__Exercise inputs__

----

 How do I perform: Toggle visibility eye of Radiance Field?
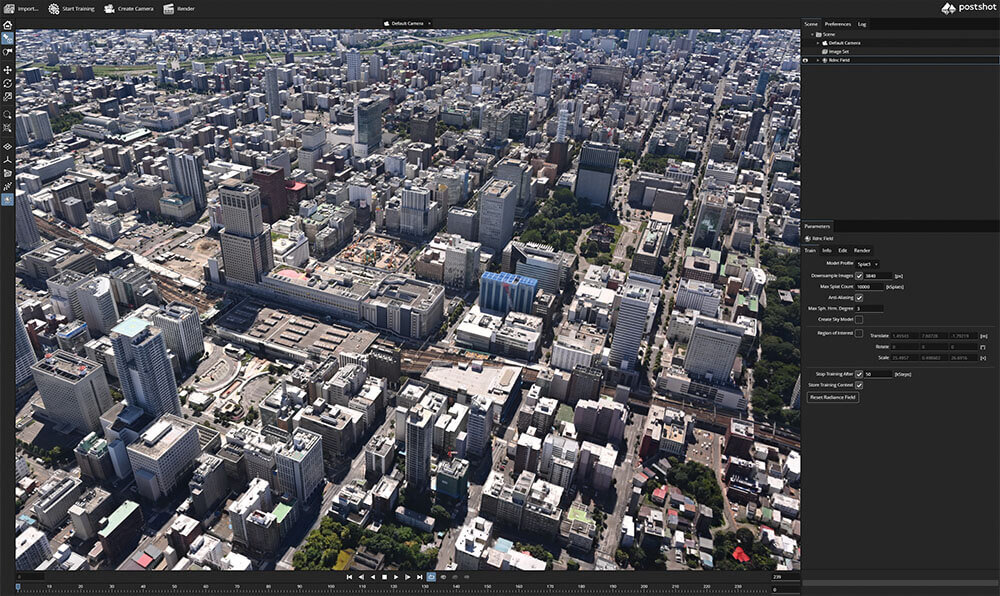[x=806, y=60]
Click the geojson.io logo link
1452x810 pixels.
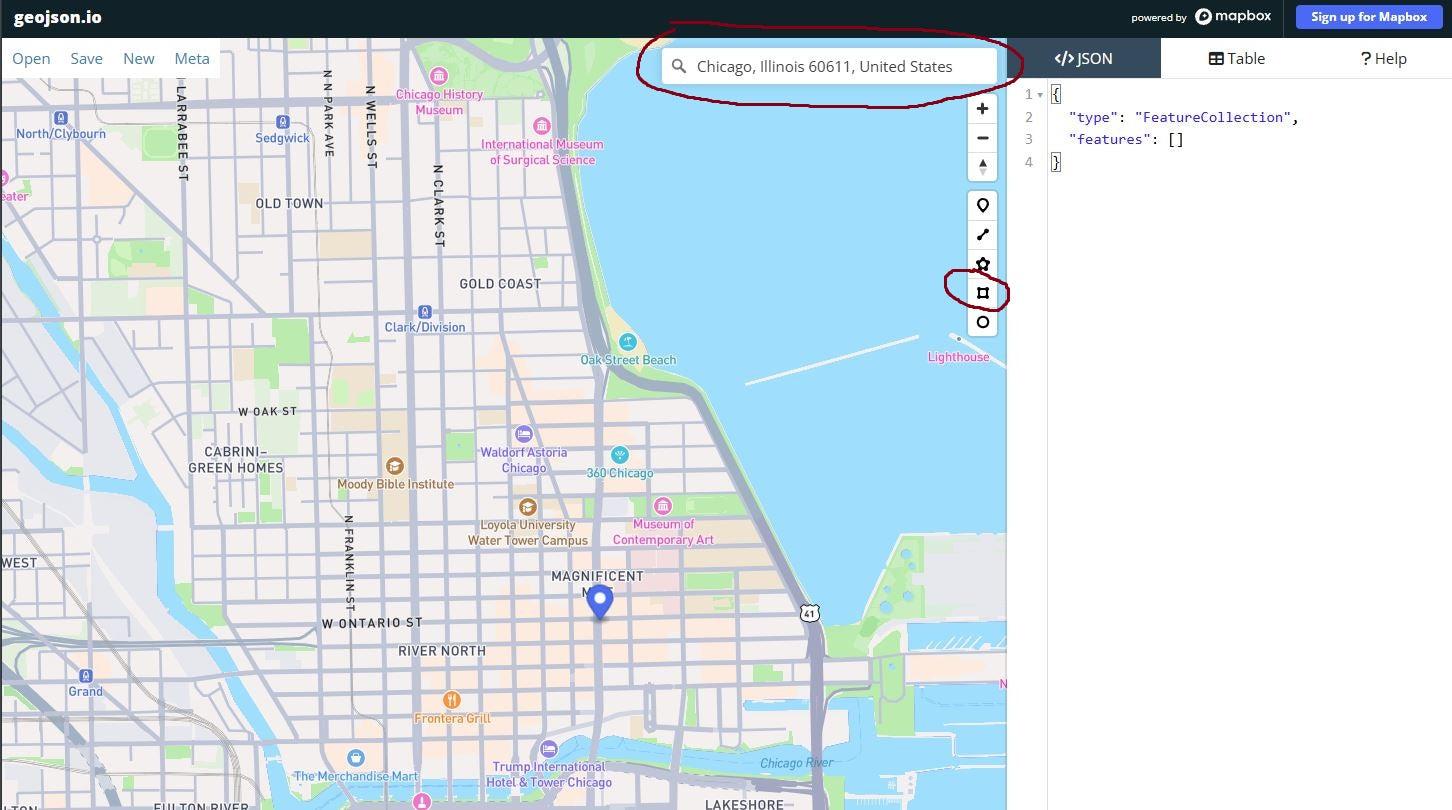click(57, 17)
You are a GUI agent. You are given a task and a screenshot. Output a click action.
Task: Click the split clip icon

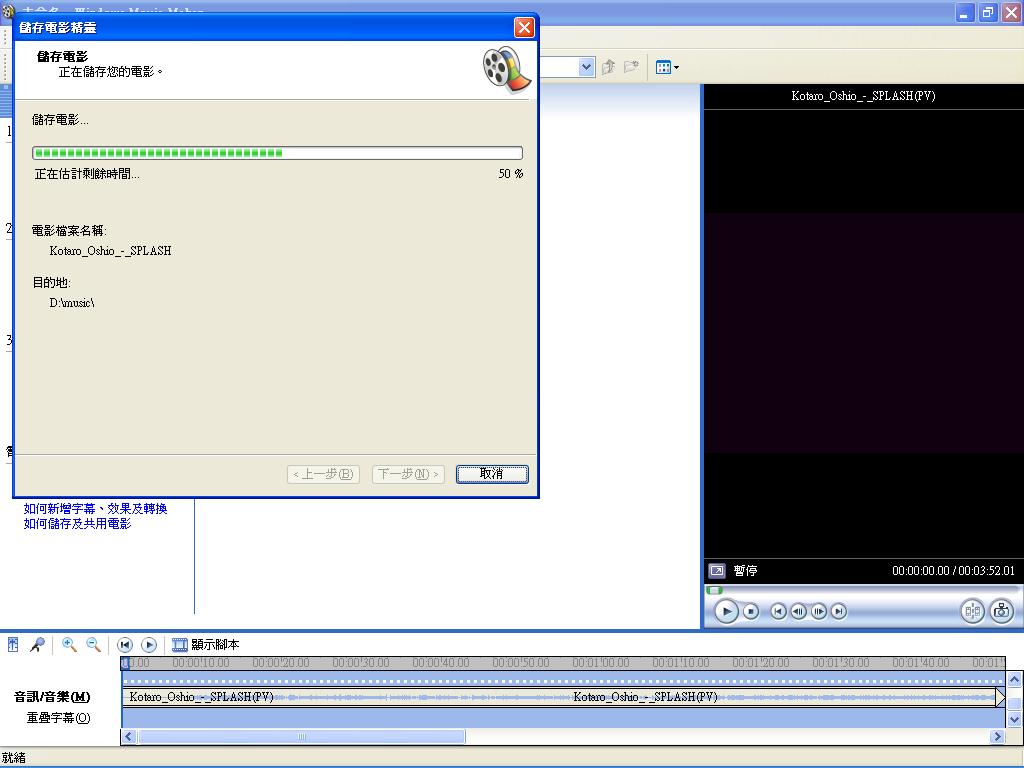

----

__Assignment__
Would you restate all of the data above word for word, omitting the pictures?

__Written answer__
 How do I perform: Toggle visibility eye of Radiance Field?
[x=806, y=60]
Click the geojson.io logo link
1452x810 pixels.
click(57, 17)
You are a GUI agent. You are given a task and a screenshot. Output a click action.
Task: Click the split clip icon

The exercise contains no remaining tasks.